Packages used:
library(dplyr)
library(jsonlite)
library(DT)
library(wordcloud)
library(tidyverse)
library(ggplot2)
library(lubridate)
library(plotly)
Source of data is Kaggle - TMDB 5000 Movie Data set. You can find it here
The data set was created to answer different questions about movies such as what can be said about success of a movie, have certain production companies found a formula for success of a movie, why does a film with very high budget fail at box office and many more such questions.
It contains 20 variables and 4803 observations across 88 different countries, 20 genres, 86 spoken languages.
Data Import code:
movies <- read.csv("tmdb_5000_movies.csv", header = TRUE, stringsAsFactors = FALSE)
class(movies)
## [1] "data.frame"
dim(movies)
## [1] 4803 20
colnames(movies)
## [1] "budget" "genres" "homepage"
## [4] "id" "keywords" "original_language"
## [7] "original_title" "overview" "popularity"
## [10] "production_companies" "production_countries" "release_date"
## [13] "revenue" "runtime" "spoken_languages"
## [16] "status" "tagline" "title"
## [19] "vote_average" "vote_count"
colnames(movies)[4] <- "movie_id" #Renaming id column as movie_id
The original data set has 20 variables and their data types are mentioned in brackets. They are as follows:
Note: Original data set from Kaggle provides no information about unit of budget and revenue. I have assumed it to be in US dollars
Preview of first 100 rows of original data:
datatable(head(movies, n = 100))
Missing Values:
There are several missing values in the data set. I have assigned NA to observations having blank, 0 and [] values. The number of missing cases in each column and total number of complete cases are as shown below:
#Assign NA to blank values
movies[movies == ""] <- NA
movies[movies == "[]"] <- NA
movies[movies == 0] <- NA
sum(complete.cases(movies))
## [1] 1225
#Counting number of missing values in each column
movies %>% summarise_all(funs(sum(is.na(.))))

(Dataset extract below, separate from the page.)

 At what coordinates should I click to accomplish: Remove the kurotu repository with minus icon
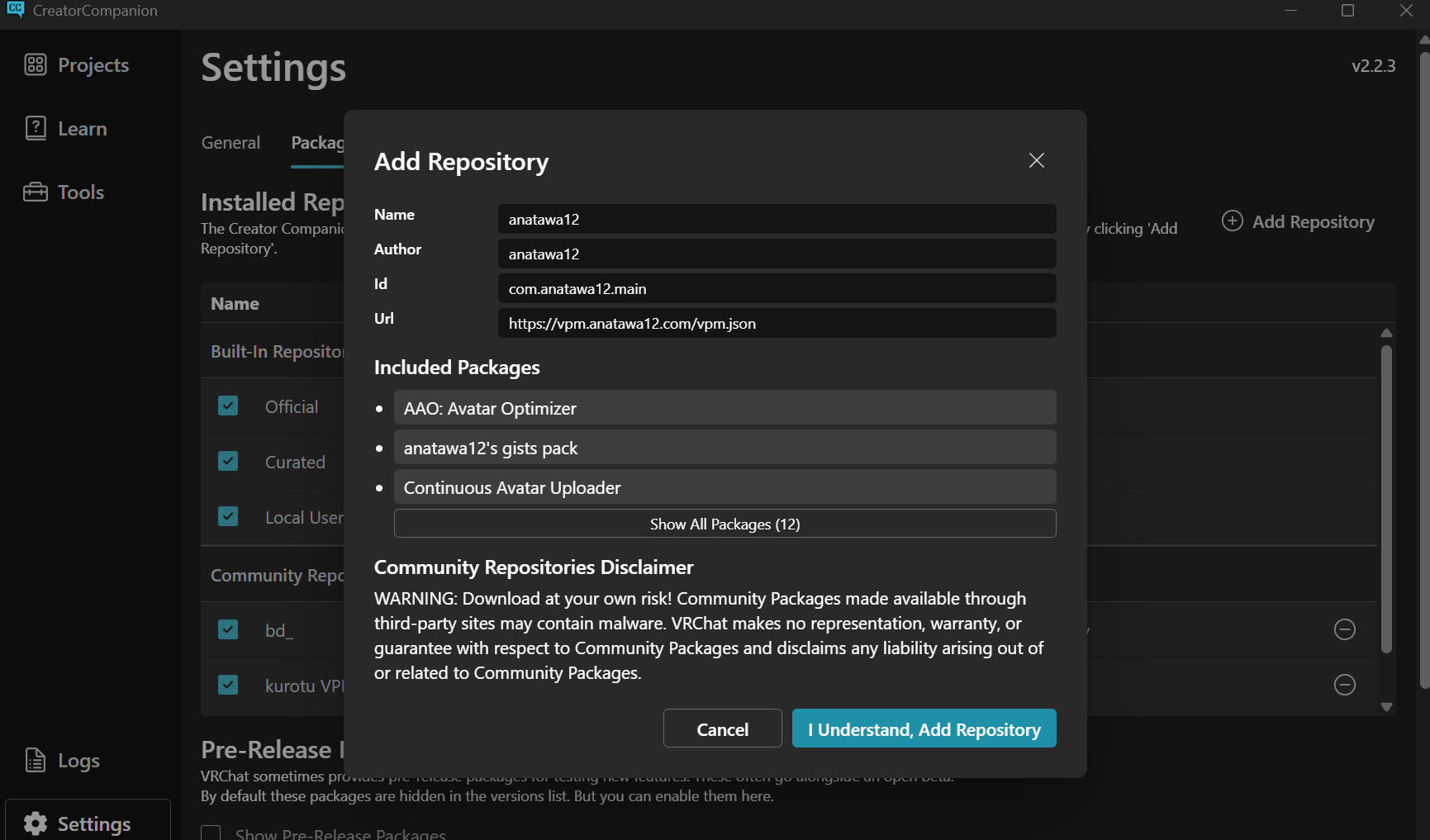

## budget genres homepage movie_id keywords original_language
## 1 1037 28 3091 0 412 0
## original_title overview popularity production_companies
## 1 0 3 1 351
## production_countries release_date revenue runtime spoken_languages
## 1 174 1 1427 37 86
## status tagline title vote_average vote_count
## 1 0 844 0 63 62
I am retaining all the observations for the analysis.
Duplicate Values:
Checking for duplicate movie titles using title column and removing the duplicate observations.
#Checking for duplicate movie title and removing duplicate values
movies <- movies[!duplicated(movies$title), ]
dim(movies)
## [1] 4800 20
There were three duplicate rows and they were removed.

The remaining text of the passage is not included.